-------- Records supplied --------

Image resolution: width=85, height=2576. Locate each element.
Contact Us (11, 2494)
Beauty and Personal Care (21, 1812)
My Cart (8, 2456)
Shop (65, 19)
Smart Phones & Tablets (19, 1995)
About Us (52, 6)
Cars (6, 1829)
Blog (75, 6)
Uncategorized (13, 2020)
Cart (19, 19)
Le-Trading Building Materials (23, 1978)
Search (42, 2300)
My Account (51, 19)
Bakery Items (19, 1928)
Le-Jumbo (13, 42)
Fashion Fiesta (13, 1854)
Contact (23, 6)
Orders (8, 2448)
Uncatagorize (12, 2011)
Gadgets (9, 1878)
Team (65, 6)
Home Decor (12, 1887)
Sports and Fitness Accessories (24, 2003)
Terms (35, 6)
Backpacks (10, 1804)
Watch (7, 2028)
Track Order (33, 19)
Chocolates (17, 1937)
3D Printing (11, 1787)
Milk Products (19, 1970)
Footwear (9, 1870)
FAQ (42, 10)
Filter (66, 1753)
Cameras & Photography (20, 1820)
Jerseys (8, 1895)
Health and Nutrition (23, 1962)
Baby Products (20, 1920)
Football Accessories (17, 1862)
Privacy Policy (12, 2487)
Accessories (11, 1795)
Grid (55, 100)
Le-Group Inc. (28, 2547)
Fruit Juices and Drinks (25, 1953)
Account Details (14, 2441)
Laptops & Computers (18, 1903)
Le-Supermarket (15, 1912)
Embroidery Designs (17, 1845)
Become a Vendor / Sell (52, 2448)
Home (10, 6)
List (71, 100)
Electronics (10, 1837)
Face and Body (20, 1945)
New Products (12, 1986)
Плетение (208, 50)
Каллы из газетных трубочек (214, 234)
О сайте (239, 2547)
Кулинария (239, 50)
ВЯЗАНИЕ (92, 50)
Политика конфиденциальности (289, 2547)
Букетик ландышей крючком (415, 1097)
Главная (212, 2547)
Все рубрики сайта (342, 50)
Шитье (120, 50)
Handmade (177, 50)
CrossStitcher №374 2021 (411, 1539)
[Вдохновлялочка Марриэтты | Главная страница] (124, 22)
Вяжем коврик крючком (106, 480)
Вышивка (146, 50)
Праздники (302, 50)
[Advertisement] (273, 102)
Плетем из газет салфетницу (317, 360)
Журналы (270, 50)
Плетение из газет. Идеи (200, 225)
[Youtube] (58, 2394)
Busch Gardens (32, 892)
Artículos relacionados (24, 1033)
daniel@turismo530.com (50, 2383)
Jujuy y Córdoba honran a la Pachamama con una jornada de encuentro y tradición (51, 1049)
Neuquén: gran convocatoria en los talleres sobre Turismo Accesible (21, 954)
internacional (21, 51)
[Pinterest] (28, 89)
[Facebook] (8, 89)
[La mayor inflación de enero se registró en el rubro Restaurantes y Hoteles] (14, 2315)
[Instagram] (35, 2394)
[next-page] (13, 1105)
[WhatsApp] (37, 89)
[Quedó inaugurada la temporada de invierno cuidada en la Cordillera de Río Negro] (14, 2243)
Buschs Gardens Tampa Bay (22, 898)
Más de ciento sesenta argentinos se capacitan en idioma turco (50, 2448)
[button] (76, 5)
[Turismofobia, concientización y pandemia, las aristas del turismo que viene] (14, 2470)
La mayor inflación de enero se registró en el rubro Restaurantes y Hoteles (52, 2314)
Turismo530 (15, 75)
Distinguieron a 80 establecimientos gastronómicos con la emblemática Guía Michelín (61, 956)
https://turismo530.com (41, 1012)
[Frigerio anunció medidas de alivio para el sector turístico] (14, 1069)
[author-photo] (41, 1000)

--------

_Work order_: Write out every line of the data that holds the word "enero".

_Worked solution_:
[La mayor inflación de enero se registró en el rubro Restaurantes y Hoteles] (14, 2315)
La mayor inflación de enero se registró en el rubro Restaurantes y Hoteles (52, 2314)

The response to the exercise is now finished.